No matter how much control you think you have in life — events come along that prove how wrong you are. Last October, my brother lost his four-year battle with a hideous disease called Myesthenia Gravis. He was just short of his 71st birthday - much too young to leave this place. My brother, who had been my protector in the early years of my life in so many ways, and who continued to be my friend as adults, was gone…just like that. He was a big strong guy as long as I can remember — older brothers are always that, right? It was really hard to watch as a disease destroyed his body and his strength day by day.
As odd as it sounds, I have been given the gift of being able to sit with friends in their final days and hours while they were in home hospice care. In those times, I believed my purpose was to do what I could to make that time feel as “normal” as possible. So regular conversations continued, accompanied by normal periods of silence. Dogs and cats were allowed on the bed as they were in normal times. I always treated the time just as if the friend had nothing more than a common cold and we were just hanging out together waiting for it to pass.
When my brother sent me a text, telling me he had made the decision to have his feeding tube removed and that hospice had been called in, as you can imagine, I had a rush of mixed emotions. While there was anger, lots of anger, it wasn’t targeted at him — it was targeted at the damn disease. My first thought was to orchestrate my life so I could go be with him. I knew his wife was there, along with his son, a few of his grandkids and Ollie, his bulldog. He was at home and surrounded by people who loved him. My inner voice told me I could better serve him by staying home and trying to keep things as normal as possible for him.
I know it sounds odd — but pretty early in the progression of the disease, my brother had lost his ability to speak; but he was able to text. Over the years we talked via text here and there throughout the day. One of his texts to me after the initial one where he had told me that hospice had been called in said that he was was remembering something we did as kids — and how much fun we had. The lightbulb went off. Over the next ten days I sent old photos of the two of us together and talked about what I remembered of the events. As heartbreaking as it was, it was also comforting. It was good for both of us to look back and remember and share. I shared the texts with his kids, one of whom was there with him, thinking they would enjoy hearing the shenanigans of their dad’s childhood. When my brother could no longer see or text, I asked my nephew if he could please describe the pix and read my little story to his dad. I had no idea which story would be the last…I just kept gathering old photos and writing short memories. Just trying to keep it normal.

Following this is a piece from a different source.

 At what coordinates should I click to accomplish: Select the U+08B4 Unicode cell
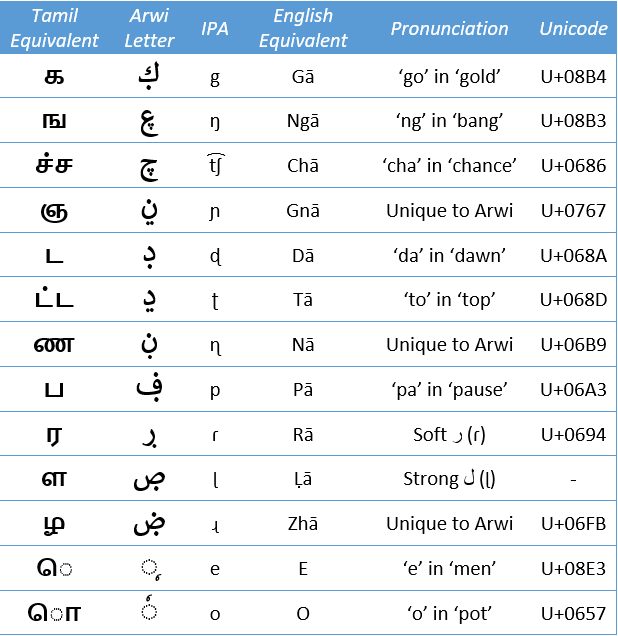(573, 77)

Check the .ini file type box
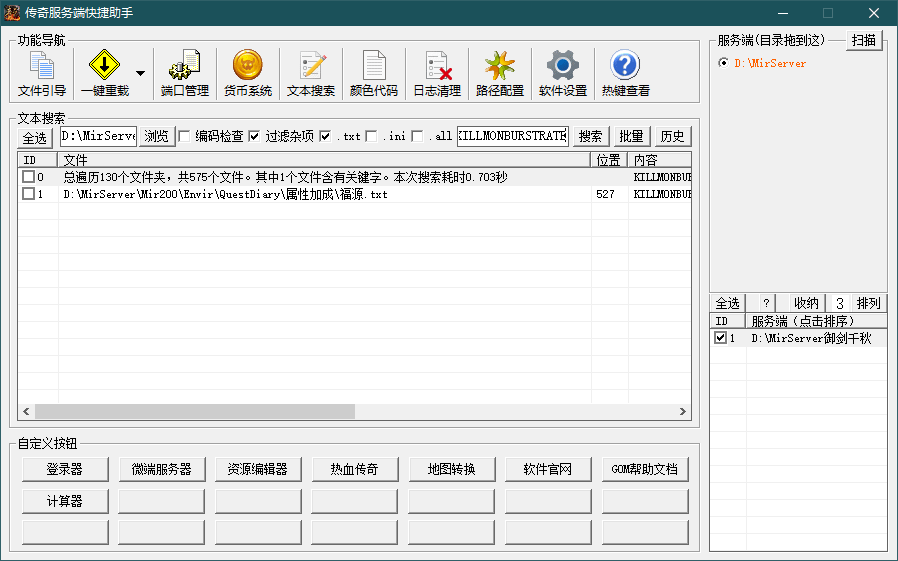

My brother passed peacefully on October 16, 2016 at home with his family. My heart was heavy and still is; but I know that he is out of pain, strong and happy in his new place. I also feel him with me every day, I just can’t see him. He still helps me make lighting decisions when something I am trying to photograph is giving me a hard time. I chuckle every time I hit the brakes in my Jeep and pull off the road for a photo opp! He’s sitting gunshot saying “watch the mud, watch the mud, watch the mud!” On more days than not, you will find me wearing one of many Parr Lumber sweatshirts of his that I acquired over the years. I am now the “last man standing” in our little family. I am so happy that we got to spend those last days sharing our “remember when” stories. I hope that he knows what a gift he gave me by letting me gather old photos and share old memories with him. I will always be grateful for that.
As it turned out, this was my last text to him, sent a few hours before he passed. There was no pix, it was me remembering this:
“Orange fights in the groves with all your buddies and riding our bikes through the hills. Remember the time I got knocked out on the merry-go-round thing the Sages had in their backyard and you carried me all the way home. I didn’t come to until I was on the couch in our living room. If I haven't said it before, thanks for always carrying me home.”